Réflexions sur les décisions du Conseil d’Etat du 11 décembre 2015 Domenjoud et autres : le juge administratif, garant effectif des libertés fondamentales sous l’empire de l’état d’urgence ?


Les décisions, attendues, de la Section du contentieux du Conseil d’Etat, statuant en appel des premières ordonnances en référé-liberté prises par les juges de première instance sur des requêtes visant les mesures de police administratives suite à la déclaration, puis à la prorogation de l’état d’urgence, constituent la quatrième série (sans doute encore incomplète) de décisions de la Haute Assemblée statuant sur les mesures prises dans le cadre de l’état d’urgence, après les décisions rendues suite :

- à la déclaration de l’état d’urgence à compter du 23 avril 1961 (CE 20 décembre 1967 n°71383 Ministre de l’intérieur c. Fabre-Luce, au Recueil),
- à la déclaration de l’état d’urgence en Nouvelle-Calédonie en 1985 (CE 27 juillet 1985 n° 68151 Mme Dagostini, au Recueil),
- à l’application de l’état d’urgence à certaines parties du territoire métropolitain au cours de l’année 2005, enfin (les deux décisions les plus emblématiques de la construction prétorienne du contrôle du recours à l’état d’urgence étant les décisions « Rolin » du 14 novembre 2005, n° 286835 et « Allouache et autres » du 9 décembre 2005, n° 387777).
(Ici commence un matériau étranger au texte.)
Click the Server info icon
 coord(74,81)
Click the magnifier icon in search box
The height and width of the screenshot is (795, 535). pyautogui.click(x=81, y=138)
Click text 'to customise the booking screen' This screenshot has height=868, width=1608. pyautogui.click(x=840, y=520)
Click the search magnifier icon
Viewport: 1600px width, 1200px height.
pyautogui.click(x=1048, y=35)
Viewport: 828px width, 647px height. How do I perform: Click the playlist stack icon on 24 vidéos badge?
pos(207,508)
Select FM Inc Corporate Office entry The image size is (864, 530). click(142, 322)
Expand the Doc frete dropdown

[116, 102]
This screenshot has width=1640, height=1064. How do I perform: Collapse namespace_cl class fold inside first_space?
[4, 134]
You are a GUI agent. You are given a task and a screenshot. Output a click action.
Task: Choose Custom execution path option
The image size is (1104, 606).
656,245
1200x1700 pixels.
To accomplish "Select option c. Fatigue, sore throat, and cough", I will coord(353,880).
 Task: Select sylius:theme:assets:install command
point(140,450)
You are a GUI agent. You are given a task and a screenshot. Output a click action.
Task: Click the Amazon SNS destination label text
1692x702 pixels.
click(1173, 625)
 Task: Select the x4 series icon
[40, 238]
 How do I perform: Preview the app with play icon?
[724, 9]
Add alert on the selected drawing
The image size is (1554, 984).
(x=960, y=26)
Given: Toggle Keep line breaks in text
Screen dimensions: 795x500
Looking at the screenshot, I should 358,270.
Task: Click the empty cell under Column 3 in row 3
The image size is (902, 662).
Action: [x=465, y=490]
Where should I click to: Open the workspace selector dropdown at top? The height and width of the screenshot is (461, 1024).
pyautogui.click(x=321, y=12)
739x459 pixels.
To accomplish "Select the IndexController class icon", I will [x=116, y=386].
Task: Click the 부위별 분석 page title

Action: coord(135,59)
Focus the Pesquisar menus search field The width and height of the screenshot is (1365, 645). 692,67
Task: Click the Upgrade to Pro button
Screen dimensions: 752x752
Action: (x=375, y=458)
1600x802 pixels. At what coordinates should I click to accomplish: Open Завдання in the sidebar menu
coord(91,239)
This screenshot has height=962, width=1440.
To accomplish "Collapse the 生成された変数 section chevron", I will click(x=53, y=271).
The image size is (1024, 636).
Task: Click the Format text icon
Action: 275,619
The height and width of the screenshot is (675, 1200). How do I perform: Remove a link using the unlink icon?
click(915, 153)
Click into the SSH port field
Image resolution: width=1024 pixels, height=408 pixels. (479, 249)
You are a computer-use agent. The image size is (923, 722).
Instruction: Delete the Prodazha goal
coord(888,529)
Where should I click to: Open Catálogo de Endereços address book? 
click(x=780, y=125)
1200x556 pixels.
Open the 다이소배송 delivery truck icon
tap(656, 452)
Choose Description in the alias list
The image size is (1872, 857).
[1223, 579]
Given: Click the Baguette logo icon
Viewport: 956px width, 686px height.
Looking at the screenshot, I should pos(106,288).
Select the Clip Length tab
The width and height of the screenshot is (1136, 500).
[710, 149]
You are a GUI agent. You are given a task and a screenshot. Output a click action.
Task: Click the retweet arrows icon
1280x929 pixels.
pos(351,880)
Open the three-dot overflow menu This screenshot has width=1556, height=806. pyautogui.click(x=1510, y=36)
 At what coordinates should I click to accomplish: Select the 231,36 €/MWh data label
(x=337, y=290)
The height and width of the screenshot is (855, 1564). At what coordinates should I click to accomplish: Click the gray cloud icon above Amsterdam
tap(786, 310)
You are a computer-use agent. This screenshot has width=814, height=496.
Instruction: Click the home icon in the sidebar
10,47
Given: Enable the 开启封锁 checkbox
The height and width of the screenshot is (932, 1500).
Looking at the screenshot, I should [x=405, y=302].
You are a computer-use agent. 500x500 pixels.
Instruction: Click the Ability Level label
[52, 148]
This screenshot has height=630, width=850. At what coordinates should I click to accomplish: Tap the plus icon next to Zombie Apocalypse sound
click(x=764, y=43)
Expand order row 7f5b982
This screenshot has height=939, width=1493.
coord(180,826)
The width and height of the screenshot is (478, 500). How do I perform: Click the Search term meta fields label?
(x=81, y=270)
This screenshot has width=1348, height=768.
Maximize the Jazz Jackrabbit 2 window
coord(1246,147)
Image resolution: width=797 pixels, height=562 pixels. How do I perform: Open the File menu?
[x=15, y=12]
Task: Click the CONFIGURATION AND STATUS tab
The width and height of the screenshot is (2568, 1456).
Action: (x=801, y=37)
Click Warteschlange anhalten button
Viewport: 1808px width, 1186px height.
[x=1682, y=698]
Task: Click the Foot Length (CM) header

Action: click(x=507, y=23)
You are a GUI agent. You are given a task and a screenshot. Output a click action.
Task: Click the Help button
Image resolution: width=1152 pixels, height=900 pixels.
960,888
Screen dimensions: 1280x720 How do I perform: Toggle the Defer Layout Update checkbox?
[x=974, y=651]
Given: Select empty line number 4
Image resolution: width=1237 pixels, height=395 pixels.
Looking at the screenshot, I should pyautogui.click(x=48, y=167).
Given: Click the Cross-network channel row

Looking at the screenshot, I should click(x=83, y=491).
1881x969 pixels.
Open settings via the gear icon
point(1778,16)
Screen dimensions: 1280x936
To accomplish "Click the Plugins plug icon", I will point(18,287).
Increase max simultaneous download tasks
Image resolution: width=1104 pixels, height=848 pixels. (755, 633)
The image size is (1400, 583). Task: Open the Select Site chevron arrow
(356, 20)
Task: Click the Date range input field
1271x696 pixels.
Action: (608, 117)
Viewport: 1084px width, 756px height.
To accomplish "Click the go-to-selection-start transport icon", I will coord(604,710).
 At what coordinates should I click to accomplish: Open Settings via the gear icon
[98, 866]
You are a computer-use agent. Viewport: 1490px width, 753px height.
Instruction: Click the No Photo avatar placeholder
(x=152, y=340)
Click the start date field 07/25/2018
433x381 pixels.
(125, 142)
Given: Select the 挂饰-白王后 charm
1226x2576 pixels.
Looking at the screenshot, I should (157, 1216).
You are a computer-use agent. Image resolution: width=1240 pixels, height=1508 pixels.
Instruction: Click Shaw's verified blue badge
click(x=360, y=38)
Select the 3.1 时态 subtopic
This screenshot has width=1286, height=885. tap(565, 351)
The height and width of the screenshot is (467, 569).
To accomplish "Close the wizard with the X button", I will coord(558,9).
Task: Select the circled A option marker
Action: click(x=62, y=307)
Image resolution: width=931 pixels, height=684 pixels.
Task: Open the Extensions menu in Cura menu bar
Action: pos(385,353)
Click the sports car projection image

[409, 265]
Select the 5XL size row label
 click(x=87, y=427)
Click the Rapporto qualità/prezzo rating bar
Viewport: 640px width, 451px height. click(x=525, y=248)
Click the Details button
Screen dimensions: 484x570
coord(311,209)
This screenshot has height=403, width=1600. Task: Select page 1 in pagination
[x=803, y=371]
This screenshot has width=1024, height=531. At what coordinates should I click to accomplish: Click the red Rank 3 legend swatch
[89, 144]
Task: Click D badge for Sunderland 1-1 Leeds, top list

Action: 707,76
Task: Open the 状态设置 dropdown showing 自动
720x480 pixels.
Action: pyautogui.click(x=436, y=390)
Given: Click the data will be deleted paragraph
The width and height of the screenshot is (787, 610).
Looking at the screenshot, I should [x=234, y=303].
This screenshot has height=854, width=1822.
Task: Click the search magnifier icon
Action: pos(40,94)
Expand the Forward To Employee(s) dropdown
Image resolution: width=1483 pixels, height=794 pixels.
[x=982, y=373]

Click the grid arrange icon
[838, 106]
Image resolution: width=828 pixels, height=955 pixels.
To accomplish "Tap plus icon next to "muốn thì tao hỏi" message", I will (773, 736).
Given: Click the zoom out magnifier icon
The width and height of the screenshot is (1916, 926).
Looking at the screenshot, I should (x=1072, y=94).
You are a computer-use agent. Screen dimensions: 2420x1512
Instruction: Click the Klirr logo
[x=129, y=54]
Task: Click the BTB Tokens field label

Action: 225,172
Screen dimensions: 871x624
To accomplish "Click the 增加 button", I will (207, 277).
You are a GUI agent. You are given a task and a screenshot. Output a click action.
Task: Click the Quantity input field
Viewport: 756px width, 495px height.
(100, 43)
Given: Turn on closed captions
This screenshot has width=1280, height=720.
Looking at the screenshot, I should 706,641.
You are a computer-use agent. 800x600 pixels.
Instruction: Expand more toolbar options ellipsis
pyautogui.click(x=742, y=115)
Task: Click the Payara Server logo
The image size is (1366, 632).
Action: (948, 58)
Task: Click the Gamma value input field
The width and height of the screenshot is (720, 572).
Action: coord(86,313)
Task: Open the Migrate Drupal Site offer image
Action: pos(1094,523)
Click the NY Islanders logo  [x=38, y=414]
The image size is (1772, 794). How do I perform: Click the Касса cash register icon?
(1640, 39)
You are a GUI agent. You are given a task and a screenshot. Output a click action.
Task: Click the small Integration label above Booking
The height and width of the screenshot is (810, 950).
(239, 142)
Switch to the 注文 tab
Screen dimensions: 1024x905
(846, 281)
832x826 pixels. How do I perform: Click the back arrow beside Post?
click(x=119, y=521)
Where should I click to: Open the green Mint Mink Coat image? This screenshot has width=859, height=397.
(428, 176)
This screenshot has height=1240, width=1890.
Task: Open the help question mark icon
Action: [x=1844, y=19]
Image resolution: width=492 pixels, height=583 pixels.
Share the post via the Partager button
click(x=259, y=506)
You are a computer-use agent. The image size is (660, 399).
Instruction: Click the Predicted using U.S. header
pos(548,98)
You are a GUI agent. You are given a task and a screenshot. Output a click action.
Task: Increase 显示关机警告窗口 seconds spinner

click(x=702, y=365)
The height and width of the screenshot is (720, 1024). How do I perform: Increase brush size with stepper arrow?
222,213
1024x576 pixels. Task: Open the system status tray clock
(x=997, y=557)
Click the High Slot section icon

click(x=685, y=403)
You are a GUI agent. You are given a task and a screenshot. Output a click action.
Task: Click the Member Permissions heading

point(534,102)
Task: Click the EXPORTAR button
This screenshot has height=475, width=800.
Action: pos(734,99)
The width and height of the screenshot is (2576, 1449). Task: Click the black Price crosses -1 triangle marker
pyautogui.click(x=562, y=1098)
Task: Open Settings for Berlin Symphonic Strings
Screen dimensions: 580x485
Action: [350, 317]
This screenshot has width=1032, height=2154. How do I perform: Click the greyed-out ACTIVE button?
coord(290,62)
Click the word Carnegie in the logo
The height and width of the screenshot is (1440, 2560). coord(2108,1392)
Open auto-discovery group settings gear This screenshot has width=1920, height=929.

Les décisions Gauthier et Domenjoud du 11 décembre 2015 viennent, pour la première fois depuis la décision Dagostini, encadrer l’office du juge administratif, seul compétent pour connaître des recours contre les mesures prises sur le fondement de l’article 6 de la loi du 3 avril 1995 dans sa version issue de la loi n° 2015-1051 du 20 novembre 2015 ; cette même loi ouvrait d’ailleurs logiquement, et heureusement, la voie de droit constituée par la procédure prévue à l’article L. 521-2 du code de justice administrative aux personnes visées par des mesures d’assignation à résidence, en adaptant à l’état actuel du droit la rédaction de l’article 14-1 de la loi du 3 avril 1955.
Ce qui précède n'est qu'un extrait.